Oral and gut microbiomes reveal latent physiological constraints on release readiness in rehabilitating Javan slow lorises
Oral and gut microbiomes reveal latent physiological constraints on release readiness in rehabilitating Javan slow lorises
Langgeng, A.; Sigaud, M.; Prameswari, W.; Priambada, N. P.; Rianti, P.; Sanchez, K. L.; Moore, R.; Lee, W.; MacIntosh, A. J. J.; Matsuda, I.

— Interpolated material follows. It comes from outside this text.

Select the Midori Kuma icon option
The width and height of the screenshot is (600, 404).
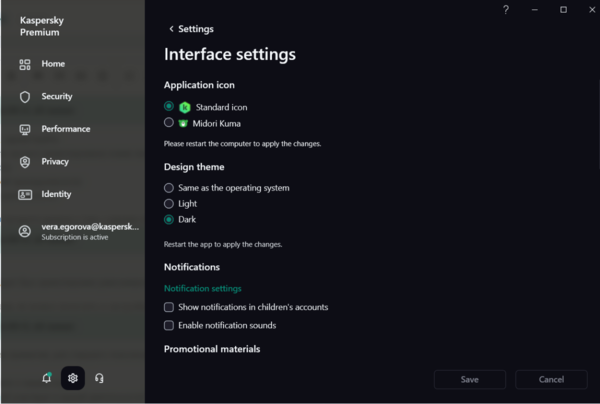[x=169, y=123]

AbstractIllegal wildlife trade and habitat degradation displace thousands of animals annually in Southeast Asia, placing confiscated primates into rehabilitation centers that increasingly function as long-term ecological holding environments. In slow lorises, dental extraction associated with the pet trade is common and may generate persistent disruption along the oral-gut axis, potentially undermining physiological readiness for release in ways not captured by conventional veterinary screening or behavioral assessment. Here, we evaluated whether microbiome structure provides an integrative ecological component of release readiness in rehabilitating Javan slow lorises (Nycticebus javanicus). From June to October 2024, we collected fecal (n = 26) and saliva (n = 18) samples from 19 adult individuals housed at Yayasan Inisiasi Alam Rehabilitasi Indonesia, including 10 release candidates and 9 non-candidates primarily unreleasable due to tooth loss. Bacterial communities were characterized using 16S rRNA (V3-V4) amplicon sequencing, with alpha diversity, beta diversity (weighted and unweighted UniFrac), taxonomic enrichment (LEfSe), and predicted functional profiles (PICRUSt2) assessed. Microbiome composition was strongly compartmentalized by body site, with higher alpha diversity in the gut than in the oral cavity. Release candidacy was associated with modest gut compositional differences driven by presence-absence patterns, whereas oral microbiomes showed pronounced divergence between candidates and non-candidates across both UniFrac metrics. Non-candidates were enriched in opportunistic or dysbiosis-associated taxa and degradation-oriented functional pathways, while candidate microbiomes showed enrichment of biosynthetic and central energy metabolism pathways. Gut microbiome structure did not differ between pre-release and soft-release phases, indicating short-term stability during early translocation. These findings indicate that oral and gut microbiomes represent distinct physiological niches and that persistent oral microbiome alteration is a sensitive marker of long-term dental perturbation. Integrating microbiome-informed metrics with behavioral frameworks may improve multidimensional assessment of release readiness.